-------- Potongan Teks
Oleh: Syamsul Yakin & Pandyarva Satria Pratama
Dosen Retorika Dakwah UIN Syarif Hidayatullah Jakarta
Retorika dan dakwah harus menganut adab. Apa saja yang baik digunakan dan apa saja yang buruk harus ditinggalkan. Baik dan buruk dalam konteks ini berlaku secara mutual, baik komunikator (orator dan dai) maupun komunikan (audiens dan mad'u).
Adab dalam Islam adalah aturan tentang sopan santun yang diambil al-Qur'an. Adab inilah yang digunakan untuk menjalin komunikasi antarmanusia. Dalam Islam, secara hirarkis, adab di atas ilmu.
Di dalam dakwah kesopanan, keramahan, dan kehalusan budi pekerti harus diutamakan. Jadi dalam komunikasi Islam tidak hanya berorientasi pada hasil tapi juga pada proses. Inilah tampaknya kepentingan adab dalam retorika dakwah.
Dalam Islam adab dan akhlak berbeda. Adab adalah kumpulan aturan yang bersifat memaksa sementara akhlak adalah panggilan hati. Akhlak adalah respons spontan. Dalam retorika dakwah lebih tepat diusung adab karena bersifat mengikat.
Sementara akhlak atau respons spontan orator atau dai muncul begitu saja  saat ceramah atau pidato. Hal itu muncul bukan karena  aturan agama atau budaya, direncanakan, atau dibuat-buat. Namun akhlak bisa dipelajari, diulang-ulang, dan dibiasakan.
----------------
-------- Entri Data
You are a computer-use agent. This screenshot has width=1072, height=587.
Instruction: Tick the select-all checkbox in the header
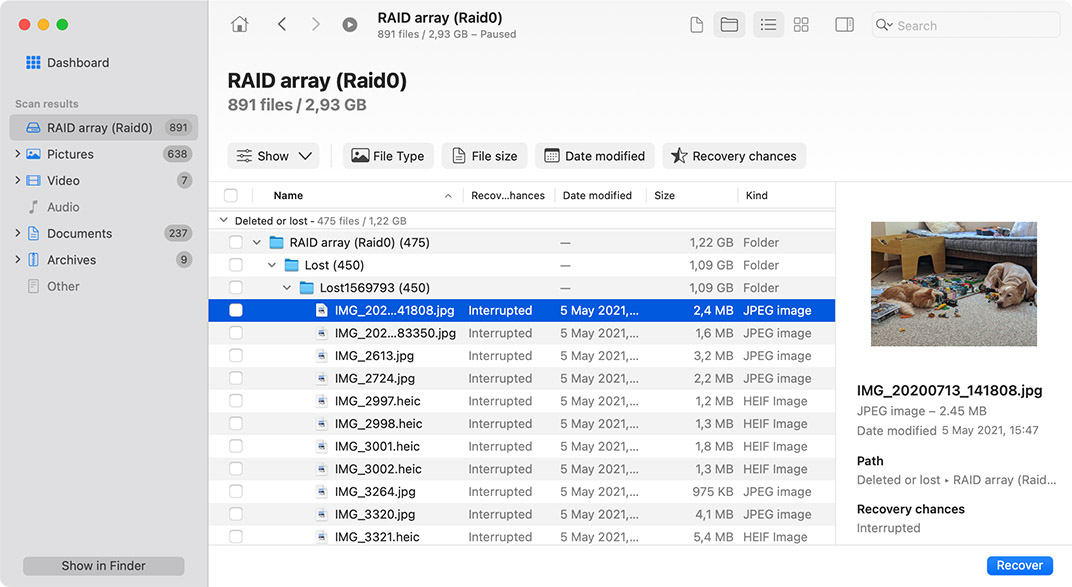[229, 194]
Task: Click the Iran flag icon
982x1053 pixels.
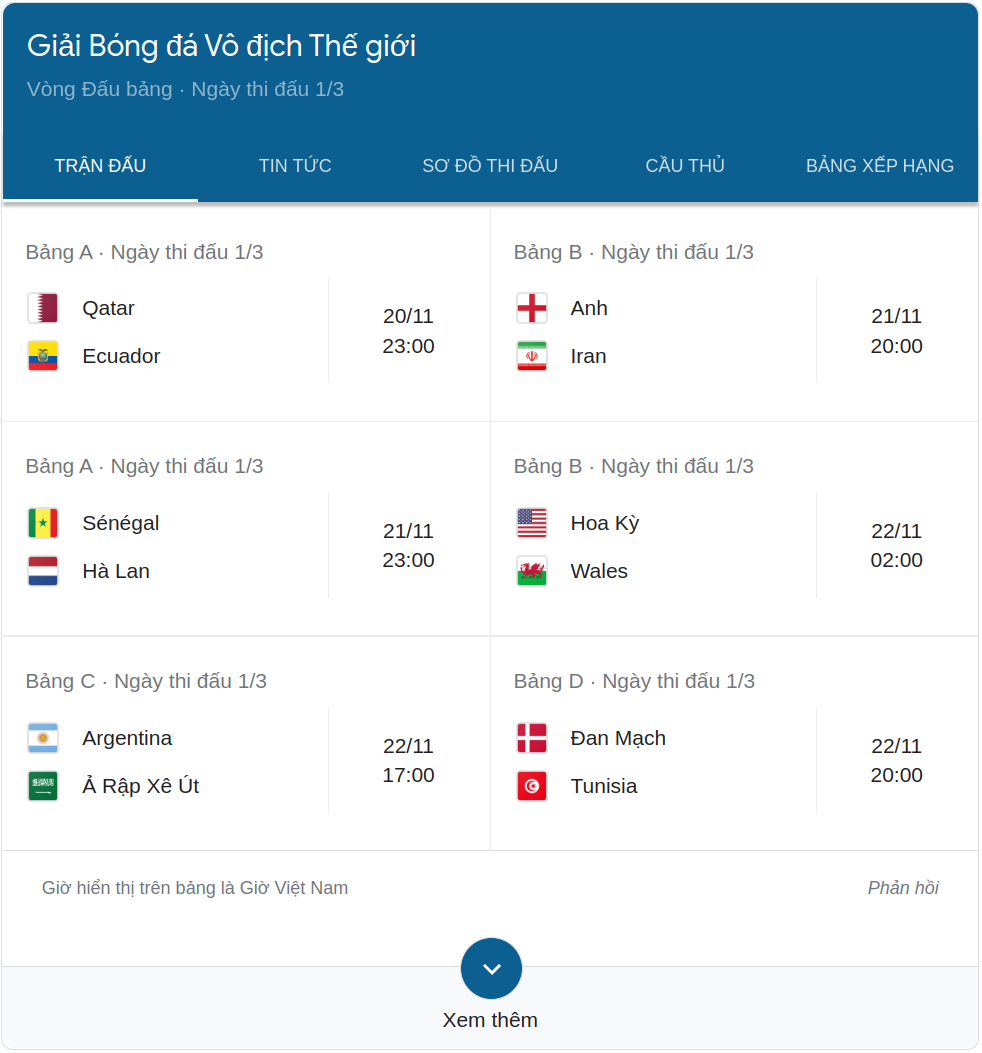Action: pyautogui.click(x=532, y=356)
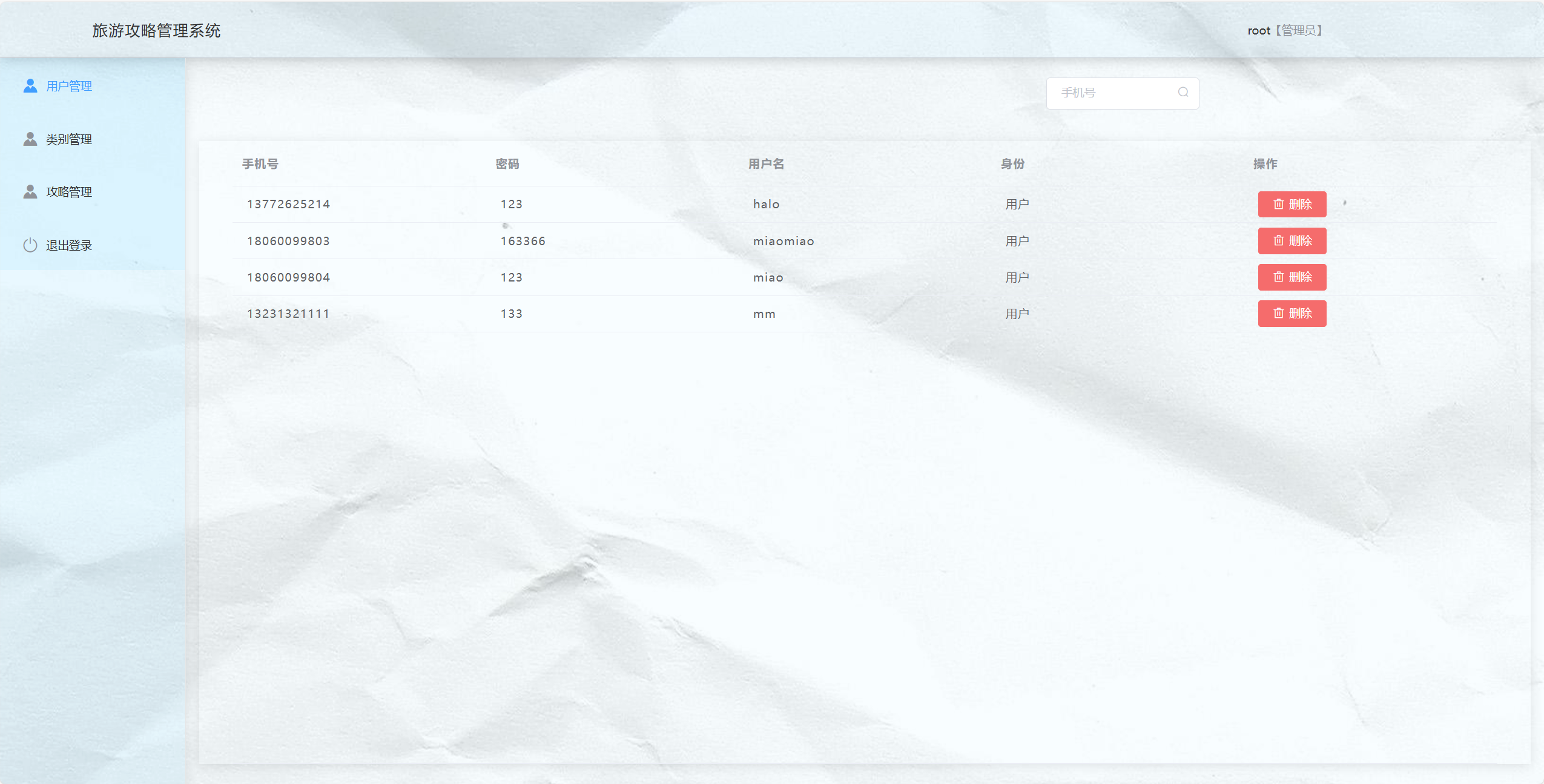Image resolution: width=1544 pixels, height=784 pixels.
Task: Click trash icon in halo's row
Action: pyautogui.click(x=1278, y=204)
----------------
Soal Tugas =>
Lanjutkan tulisan tentang adab dalam retorika dakwah mulai dari akhir bagian yang ditampilkan.

Jawaban Tugas =>
Secara aksiologis, bagi orator dan dai, adab bermanfaat mengajarkan mereka menjadi manusia yang lebih baik dalam berpikir mengambil tindakan menurut waktu dan tempat tertentu. Inilah yang diibaratman sebagai ethos dalam ilmu retorika yang turut memengaruhi komunikan.
Berdasakanr pemaparan di atas adab retorika dapat dipahami sebagai berikut.  Pertama, aturan mengenai kesopanan, keramahan, dan budi pekerti pada saat berbicara  untuk mengajak manusia berbuat baik. Dalam konteks ini kumpualan aturan yang mengikut ditujukan kepada orator atau dai.
Kedua, adab reforika dakwah adalah aturan mengenai apa saja yang baik dan buruk yang terikat dan harus dipatuhi pada saat dai berdakwah atau orator berpidato. Yang ditekankan dalam adab retorika dakwah adalah menjaga diri sifat salah.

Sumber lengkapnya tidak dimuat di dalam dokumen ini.